● **ACTIVITY**: Starting at the line that contains "This screenshot has height=819, width=1456.", write out each line through the end of the data below, exactly as it stands. Skip any pictures.
• • • • • • •
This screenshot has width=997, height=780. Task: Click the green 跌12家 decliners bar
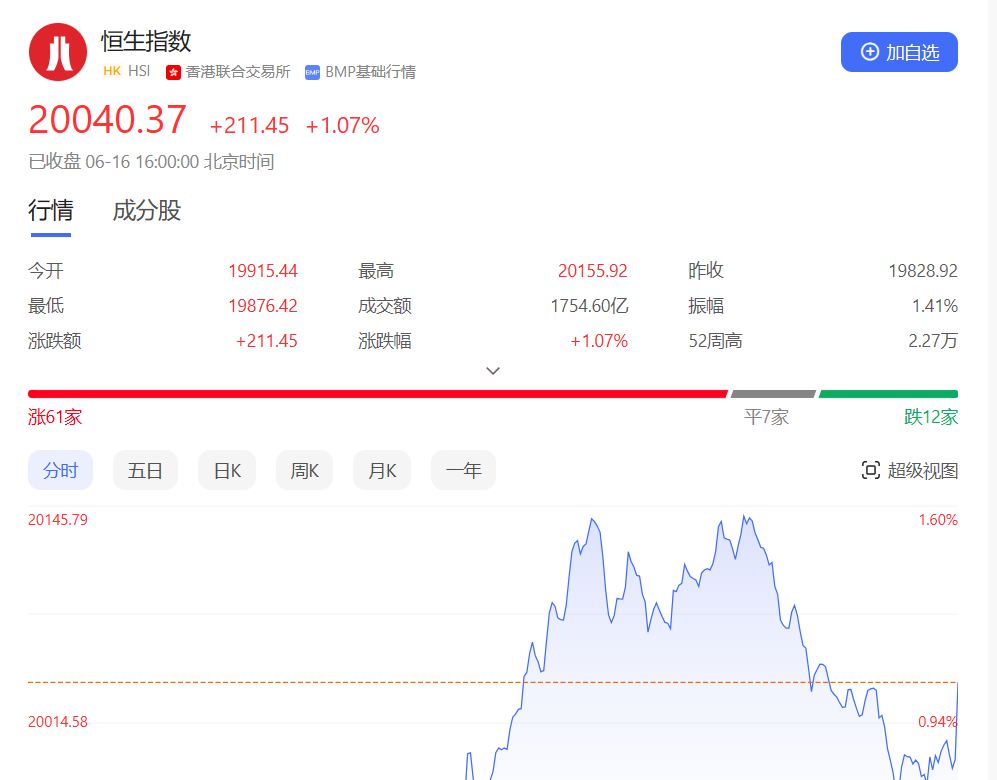pos(888,394)
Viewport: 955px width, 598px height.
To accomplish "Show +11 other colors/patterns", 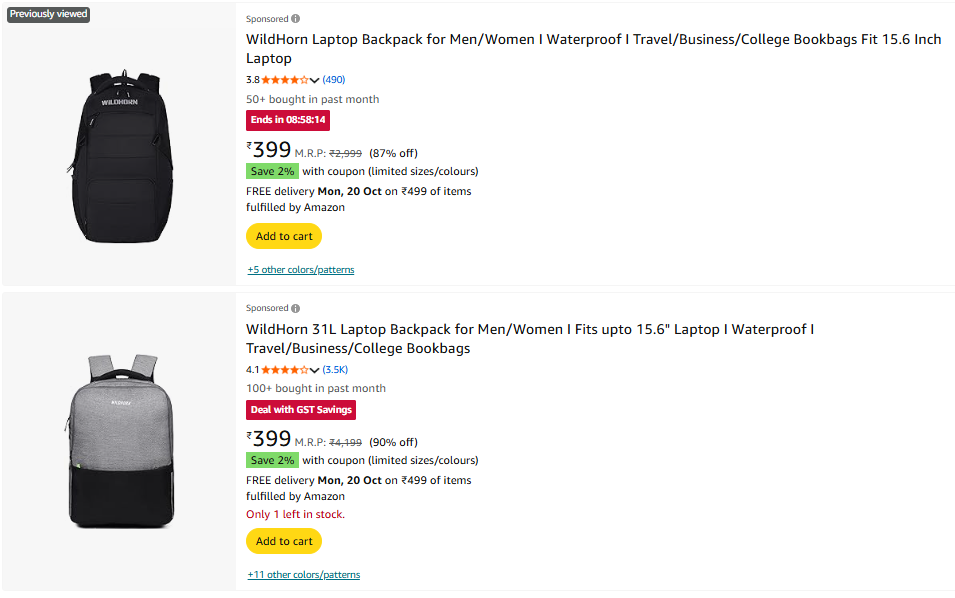I will [304, 575].
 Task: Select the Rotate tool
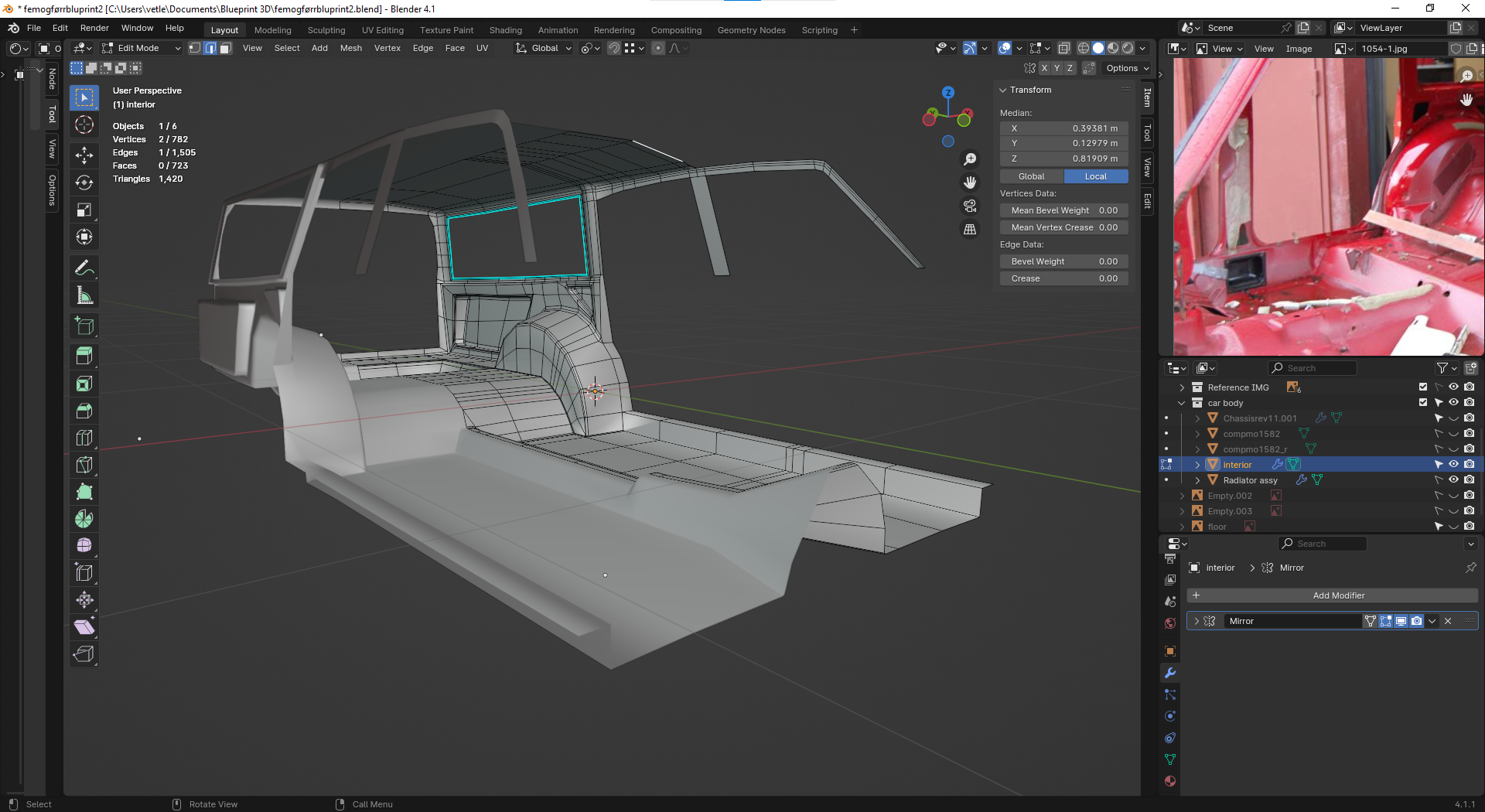pos(84,183)
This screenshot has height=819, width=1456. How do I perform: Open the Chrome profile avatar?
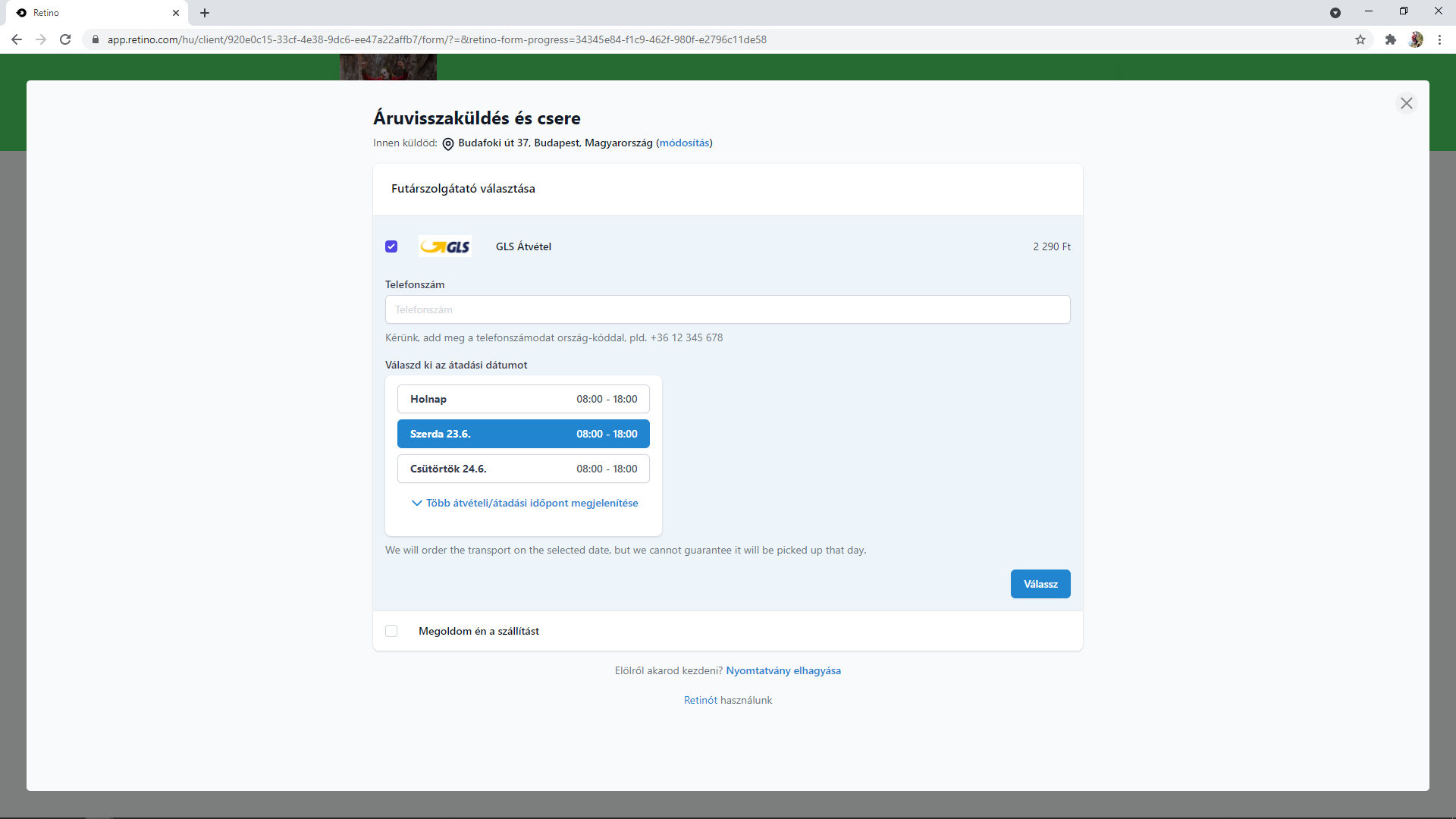pyautogui.click(x=1416, y=39)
• • • • • • •
● **EXERCISE OUTPUT**:
This screenshot has height=819, width=1456. How do I perform: Open the Chrome profile avatar?
pyautogui.click(x=1416, y=39)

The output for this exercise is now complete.